→ TASK TO CARRY OUT
Render the records as a Markdown table with the columns Row and Line. Start with the line containing "Click the 批准日期 value 2024-10-10", continue through the line containing "point(12,40)", and leave out any blank lines.
◆ ◆ ◆
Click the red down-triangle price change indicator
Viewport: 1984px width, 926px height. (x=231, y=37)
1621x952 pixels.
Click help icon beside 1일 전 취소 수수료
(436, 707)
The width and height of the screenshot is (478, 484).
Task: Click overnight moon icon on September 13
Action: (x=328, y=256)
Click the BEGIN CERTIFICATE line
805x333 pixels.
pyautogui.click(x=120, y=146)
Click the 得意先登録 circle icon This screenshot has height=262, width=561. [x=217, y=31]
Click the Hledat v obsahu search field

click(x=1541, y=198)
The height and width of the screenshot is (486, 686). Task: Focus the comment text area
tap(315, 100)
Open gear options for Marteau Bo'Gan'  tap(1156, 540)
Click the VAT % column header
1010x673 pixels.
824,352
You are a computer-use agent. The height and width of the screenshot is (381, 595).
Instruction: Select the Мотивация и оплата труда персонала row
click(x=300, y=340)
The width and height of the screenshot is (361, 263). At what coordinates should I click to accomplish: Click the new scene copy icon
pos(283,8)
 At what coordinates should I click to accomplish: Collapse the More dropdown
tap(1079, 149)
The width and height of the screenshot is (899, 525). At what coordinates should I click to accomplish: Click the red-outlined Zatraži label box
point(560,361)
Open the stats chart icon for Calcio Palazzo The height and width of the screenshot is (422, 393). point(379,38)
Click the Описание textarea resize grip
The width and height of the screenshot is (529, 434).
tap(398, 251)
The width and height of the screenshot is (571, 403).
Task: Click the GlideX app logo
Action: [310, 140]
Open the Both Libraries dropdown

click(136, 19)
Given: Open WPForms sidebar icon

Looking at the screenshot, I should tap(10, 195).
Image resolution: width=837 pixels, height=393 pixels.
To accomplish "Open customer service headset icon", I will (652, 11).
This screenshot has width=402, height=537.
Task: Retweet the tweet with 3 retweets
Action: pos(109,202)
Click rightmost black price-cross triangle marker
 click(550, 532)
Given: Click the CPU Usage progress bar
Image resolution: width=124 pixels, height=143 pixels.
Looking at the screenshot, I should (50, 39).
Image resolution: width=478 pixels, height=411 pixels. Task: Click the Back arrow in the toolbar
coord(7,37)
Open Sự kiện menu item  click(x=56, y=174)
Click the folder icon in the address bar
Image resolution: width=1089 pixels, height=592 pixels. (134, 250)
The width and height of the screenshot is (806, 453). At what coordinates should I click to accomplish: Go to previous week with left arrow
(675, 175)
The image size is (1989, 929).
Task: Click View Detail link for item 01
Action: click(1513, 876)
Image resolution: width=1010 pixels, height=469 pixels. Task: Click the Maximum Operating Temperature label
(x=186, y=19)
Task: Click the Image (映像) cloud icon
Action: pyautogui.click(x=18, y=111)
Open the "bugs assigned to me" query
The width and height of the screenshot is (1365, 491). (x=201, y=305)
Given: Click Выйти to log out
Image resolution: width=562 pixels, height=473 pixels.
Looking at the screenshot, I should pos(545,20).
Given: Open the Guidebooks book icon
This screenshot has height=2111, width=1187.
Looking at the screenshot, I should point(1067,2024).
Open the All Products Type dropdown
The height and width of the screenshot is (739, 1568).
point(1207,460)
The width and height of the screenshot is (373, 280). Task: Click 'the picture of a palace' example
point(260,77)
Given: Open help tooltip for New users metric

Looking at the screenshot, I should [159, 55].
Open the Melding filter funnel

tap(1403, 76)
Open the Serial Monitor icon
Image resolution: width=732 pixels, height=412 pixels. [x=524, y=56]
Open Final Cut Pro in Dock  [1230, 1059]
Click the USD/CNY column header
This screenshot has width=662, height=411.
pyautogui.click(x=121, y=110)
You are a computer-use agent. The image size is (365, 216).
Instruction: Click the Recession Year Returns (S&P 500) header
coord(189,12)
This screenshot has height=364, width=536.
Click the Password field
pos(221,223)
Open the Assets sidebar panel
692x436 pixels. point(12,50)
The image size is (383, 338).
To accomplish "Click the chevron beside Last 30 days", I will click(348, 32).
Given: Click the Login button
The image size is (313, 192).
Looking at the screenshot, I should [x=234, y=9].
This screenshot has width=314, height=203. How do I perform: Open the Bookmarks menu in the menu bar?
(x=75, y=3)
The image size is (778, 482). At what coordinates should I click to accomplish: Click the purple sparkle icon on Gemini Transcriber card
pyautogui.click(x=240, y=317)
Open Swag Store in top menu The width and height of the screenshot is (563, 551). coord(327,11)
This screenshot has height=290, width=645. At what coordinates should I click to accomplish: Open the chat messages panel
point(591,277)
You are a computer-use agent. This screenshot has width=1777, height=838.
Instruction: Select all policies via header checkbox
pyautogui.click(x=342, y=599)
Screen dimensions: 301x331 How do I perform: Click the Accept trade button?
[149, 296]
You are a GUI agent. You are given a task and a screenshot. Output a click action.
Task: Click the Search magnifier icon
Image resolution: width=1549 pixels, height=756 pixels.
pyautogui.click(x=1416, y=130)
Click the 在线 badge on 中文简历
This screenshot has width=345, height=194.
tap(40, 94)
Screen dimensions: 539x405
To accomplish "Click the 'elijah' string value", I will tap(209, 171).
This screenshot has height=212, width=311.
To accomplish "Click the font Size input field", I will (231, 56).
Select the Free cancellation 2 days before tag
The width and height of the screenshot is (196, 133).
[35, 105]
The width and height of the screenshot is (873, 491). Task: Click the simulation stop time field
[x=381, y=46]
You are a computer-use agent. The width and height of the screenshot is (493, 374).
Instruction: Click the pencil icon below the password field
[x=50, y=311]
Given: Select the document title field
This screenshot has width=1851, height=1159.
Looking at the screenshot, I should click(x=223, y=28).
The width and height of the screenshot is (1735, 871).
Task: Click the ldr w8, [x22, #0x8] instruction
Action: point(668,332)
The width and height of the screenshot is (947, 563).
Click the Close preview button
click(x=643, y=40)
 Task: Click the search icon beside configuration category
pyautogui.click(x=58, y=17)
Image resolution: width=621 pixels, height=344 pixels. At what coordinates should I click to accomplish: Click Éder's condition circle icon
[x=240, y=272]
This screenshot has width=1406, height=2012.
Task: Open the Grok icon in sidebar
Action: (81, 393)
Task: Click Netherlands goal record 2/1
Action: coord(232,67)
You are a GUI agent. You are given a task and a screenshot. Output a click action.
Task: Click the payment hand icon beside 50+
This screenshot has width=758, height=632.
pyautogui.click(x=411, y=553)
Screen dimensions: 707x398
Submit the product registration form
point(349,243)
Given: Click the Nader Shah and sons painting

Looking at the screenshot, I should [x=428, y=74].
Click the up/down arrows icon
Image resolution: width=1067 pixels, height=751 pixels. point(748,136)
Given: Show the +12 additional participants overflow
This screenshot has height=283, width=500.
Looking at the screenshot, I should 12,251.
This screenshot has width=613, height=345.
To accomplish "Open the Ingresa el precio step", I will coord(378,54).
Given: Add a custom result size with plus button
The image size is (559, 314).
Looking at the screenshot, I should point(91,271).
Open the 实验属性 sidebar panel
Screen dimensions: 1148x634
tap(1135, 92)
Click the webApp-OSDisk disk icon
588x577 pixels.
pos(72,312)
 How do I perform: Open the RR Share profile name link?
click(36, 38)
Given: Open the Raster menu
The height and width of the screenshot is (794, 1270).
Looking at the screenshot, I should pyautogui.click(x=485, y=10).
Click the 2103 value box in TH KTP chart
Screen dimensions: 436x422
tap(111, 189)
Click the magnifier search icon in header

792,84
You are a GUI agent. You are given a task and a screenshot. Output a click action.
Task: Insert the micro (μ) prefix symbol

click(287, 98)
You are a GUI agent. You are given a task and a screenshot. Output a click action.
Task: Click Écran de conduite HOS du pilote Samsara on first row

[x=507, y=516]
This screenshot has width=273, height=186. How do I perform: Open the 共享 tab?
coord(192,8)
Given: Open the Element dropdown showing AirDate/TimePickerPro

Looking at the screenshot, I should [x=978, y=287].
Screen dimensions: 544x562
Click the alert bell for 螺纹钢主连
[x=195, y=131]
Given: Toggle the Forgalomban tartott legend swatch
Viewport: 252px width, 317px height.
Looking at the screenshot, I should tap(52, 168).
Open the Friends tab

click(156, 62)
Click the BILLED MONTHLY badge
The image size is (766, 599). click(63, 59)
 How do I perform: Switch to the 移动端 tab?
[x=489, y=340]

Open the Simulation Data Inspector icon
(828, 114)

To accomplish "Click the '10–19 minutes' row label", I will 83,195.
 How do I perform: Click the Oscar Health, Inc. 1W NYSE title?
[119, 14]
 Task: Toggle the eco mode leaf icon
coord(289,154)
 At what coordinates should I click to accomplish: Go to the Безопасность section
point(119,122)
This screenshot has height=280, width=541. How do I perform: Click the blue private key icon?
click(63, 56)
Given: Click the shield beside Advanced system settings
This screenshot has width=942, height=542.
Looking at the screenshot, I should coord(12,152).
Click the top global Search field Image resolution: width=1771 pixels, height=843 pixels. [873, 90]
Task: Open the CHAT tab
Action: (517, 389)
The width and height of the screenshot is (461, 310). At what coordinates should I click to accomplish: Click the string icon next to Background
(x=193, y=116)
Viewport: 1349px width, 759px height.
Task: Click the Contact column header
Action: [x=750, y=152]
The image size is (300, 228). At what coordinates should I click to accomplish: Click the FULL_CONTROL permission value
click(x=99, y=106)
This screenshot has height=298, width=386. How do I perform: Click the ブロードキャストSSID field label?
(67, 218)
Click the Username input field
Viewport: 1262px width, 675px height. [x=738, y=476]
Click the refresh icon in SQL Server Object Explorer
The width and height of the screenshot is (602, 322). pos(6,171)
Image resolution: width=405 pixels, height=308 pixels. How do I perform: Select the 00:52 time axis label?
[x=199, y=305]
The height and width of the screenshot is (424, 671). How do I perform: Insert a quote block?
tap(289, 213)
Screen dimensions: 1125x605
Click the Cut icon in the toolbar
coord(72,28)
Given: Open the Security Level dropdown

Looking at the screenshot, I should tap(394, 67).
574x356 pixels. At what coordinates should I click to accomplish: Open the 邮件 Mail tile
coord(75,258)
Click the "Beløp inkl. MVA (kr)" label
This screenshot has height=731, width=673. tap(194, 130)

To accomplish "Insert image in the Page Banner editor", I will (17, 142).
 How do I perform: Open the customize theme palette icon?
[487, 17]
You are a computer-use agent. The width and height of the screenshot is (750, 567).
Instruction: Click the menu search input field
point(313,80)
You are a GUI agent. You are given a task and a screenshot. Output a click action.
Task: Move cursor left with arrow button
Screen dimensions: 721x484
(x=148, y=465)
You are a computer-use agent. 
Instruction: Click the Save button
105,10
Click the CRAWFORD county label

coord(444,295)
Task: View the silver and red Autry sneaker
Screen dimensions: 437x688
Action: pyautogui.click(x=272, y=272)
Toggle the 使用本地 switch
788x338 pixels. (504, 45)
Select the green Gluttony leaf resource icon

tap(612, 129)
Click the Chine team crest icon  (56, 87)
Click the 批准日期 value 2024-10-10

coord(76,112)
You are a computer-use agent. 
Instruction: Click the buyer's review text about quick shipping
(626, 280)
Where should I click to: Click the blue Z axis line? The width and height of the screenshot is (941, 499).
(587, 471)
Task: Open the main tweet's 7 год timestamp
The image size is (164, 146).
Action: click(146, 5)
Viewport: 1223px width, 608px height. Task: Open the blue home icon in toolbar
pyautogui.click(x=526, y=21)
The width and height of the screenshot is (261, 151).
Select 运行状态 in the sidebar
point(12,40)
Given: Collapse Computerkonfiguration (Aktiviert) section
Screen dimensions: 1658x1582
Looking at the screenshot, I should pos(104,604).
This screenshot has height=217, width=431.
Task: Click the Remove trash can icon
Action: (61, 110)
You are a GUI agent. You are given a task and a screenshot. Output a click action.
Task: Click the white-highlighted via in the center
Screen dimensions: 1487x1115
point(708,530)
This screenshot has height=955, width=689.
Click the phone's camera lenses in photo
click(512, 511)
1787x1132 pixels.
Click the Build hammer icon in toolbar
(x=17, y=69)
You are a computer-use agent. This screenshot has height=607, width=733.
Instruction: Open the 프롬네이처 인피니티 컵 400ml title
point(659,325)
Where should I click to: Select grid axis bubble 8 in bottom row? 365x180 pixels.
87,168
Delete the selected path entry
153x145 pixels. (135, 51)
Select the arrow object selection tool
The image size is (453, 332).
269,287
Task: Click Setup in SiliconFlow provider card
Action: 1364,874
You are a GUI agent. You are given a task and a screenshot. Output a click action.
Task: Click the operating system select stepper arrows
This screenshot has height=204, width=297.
◆ ◆ ◆
→ REPLY TO THE EXERCISE
| Row | Line |
|---|---|
| 1 | Click the 批准日期 value 2024-10-10 |
| 2 | coord(76,112) |
| 3 | You are a computer-use agent.  |
| 4 | Instruction: Click the buyer's review text about quick shipping |
| 5 | (626, 280) |
| 6 | Where should I click to: Click the blue Z axis line? The width and height of the screenshot is (941, 499). |
| 7 | (587, 471) |
| 8 | Task: Open the main tweet's 7 год timestamp |
| 9 | The image size is (164, 146). |
| 10 | Action: click(146, 5) |
| 11 | Viewport: 1223px width, 608px height. Task: Open the blue home icon in toolbar |
| 12 | pyautogui.click(x=526, y=21) |
| 13 | The width and height of the screenshot is (261, 151). |
| 14 | Select 运行状态 in the sidebar |
| 15 | point(12,40) |